Geeignet für die Einzelarbeit und die Arbeit im Plenum.
Materialien Verlauf
Zettel (u.U. mit Faltmarkierungen)
Die TeilnehmerInnen sitzen im Stuhlkreis und beschreiben auf einen Zettel möglichst knapp eine Aufgabe, eine Problemsituation oder ein kommunikatives Verhalten. Dazu sollte der Nachbar eine Lösung oder eine Reaktion finden. Der Zettel mit dieser Aufgabe wird also weitergereicht und eine erste Lösung wird unter die Aufgabe geschrieben. Der Nachbar faltet nun das Blatt so, dass beim erneuten Weiterreichen wiederum nur die Aufgabe, nicht aber seine Lösung sichtbar wird. Dieser Vorgang wird maximal dreimal wiederholt. Nach dem dritten Weitergeben liest der letzte Empfänger die Aufgabenstellung und die drei gefundenen Lösungen vor. Diese können verglichen und in ihrer Qualität diskutiert werden.

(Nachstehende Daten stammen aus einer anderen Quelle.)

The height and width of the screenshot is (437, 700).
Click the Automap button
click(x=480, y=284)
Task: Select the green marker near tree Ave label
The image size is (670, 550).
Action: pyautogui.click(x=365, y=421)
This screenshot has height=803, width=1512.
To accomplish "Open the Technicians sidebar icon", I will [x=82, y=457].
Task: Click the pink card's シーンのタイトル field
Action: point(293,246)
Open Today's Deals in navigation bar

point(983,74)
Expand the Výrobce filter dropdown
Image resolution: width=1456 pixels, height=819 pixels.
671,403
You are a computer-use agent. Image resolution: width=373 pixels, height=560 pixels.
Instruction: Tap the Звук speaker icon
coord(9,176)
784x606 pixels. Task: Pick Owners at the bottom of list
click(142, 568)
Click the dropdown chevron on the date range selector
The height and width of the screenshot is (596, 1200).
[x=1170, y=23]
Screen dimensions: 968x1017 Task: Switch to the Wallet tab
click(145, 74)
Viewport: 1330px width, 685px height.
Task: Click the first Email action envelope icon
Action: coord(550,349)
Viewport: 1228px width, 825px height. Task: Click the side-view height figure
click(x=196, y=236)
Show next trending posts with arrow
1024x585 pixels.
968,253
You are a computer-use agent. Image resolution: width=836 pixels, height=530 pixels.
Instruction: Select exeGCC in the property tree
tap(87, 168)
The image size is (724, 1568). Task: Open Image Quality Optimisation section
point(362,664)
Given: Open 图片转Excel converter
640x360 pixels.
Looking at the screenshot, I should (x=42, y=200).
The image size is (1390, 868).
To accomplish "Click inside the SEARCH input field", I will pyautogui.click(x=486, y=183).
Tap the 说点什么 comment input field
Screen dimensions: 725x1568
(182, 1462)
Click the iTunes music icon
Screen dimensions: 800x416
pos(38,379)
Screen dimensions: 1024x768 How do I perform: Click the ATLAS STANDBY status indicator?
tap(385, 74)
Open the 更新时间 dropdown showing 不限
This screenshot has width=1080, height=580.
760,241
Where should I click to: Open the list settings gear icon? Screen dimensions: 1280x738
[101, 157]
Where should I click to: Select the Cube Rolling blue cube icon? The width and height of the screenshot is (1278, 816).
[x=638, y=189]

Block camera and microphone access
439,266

Kommentar: Bei großen Gruppen muss der Vorgang auf zweimaliges oder sogar nur einmaliges Weiterreichen beschränkt werden. Gerade im Bereich pädagogischer Problemstellungen wird bei dem Kreisbrief oft deutlich, dass es nicht nur eine richtige Lösung gibt. Oft wird die Frage auch unterschiedlich verstanden und entsprechend, dem durch die Aufgabe vorgegebenen Kontext, interpretiert.
Beispiel: Ein Teilnehmer stellt eine Aufgabe zum Thema 'Gesundheitsernährung': Welche Lebensmittel können heutzutage bedenkenlos nach gesundheitlichen Aspekten konsumiert werden?
1. Antwort: "Keine, denn durch die neuen Lebensmittelskandale sind selbst Bioprodukte zweifelhaft geworden."
2. Antwort: "Alle Erzeugnisse, die direkt vom Erzeuger stammen und lange Transportwege und Zwischenhändler umgehen."
3. Antwort: "Ich denke, in erster Linie Obstprodukte, dann Milch und nach wie vor Bioprodukte."
frei nach Landesinstitut für Schule und Weiterbildung: Anregungen und Beispiele für die Moderation. Soest, 1996.